Comcast Privacy Policy

This is Comcast's Xfinity Privacy Policy, explaining what personal data Xfinity collects about you when you use internet, TV, mobile, home security, or voice services — including your location, browsing habits, TV viewing history, voice commands, and financial information. The single most important thing to know is that Xfinity shares your data across its entire family of companies (including NBCUniversal and Sky) and with third-party advertisers, but you can opt out of targeted advertising and certain data sharing through the Xfinity Privacy Center at xfinity.com/privacy. Visit xfinity.com/privacy/your-privacy-choices to review your opt-out options, especially if you live in California, Maine, Washington, or another state with enhanced privacy rights.
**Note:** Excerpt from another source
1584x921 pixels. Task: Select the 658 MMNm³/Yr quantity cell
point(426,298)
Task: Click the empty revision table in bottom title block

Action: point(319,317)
This document is the Xfinity Privacy Policy (effective November 17, 2025), governing Comcast's collection, use, disclosure, and retention of personal information across Xfinity-branded, Comcast-branded, and Xumo-branded services, websites, mobile apps, and devices, with its legal basis rooted in the Cable Communications Policy Act (CPPA/Cable Act, 47 U.S.C. § 551), CPNI rules under the Communications Act, COPPA, and applicable state privacy statutes. The policy creates significant obligations including mandatory opt-in consent for sharing sensitive personal information, opt-out rights for targeted advertising and data sale under state laws, and data subject access/deletion rights for residents of California, Colorado, Connecticut, Delaware, Iowa, Maine, Maryland, Minnesota, Montana, Nebraska, New Hampshire, New Jersey, Oregon, Tennessee, Texas, Utah, Virginia, Washington, Nevada, and EEA/UK/Switzerland jurisdictions. Notable deviations from typical ISP privacy policies include explicit acknowledgment of cross-family sharing across NBCU, Sky, and other Comcast-related businesses, collection of highly granular data categories including location, voice commands, TV viewing history, financial information, biometric-adjacent data, and Wi-Fi network details, and the application of state-specific privacy regimes to residents across 18+ states simultaneously. The policy engages CPPA/Cable Act (47 U.S.C. § 551), CPNI (47 C.F.R. Part 64), COPPA (15 U.S.C. § 6501), CCPA/CPRA (Cal. Civ. Code § 1798.100 et seq.), Maine Broadband Privacy Law (Me. Rev. Stat. Title 35-A § 9301), Washington My Health Data Act, EU GDPR, UK GDPR, and numerous state consumer privacy acts; material compliance considerations include managing divergent opt-in versus opt-out consent standards across jurisdictions, cable subscriber data protections for television viewing data, and cross-border data transfer mechanisms for EEA/UK users.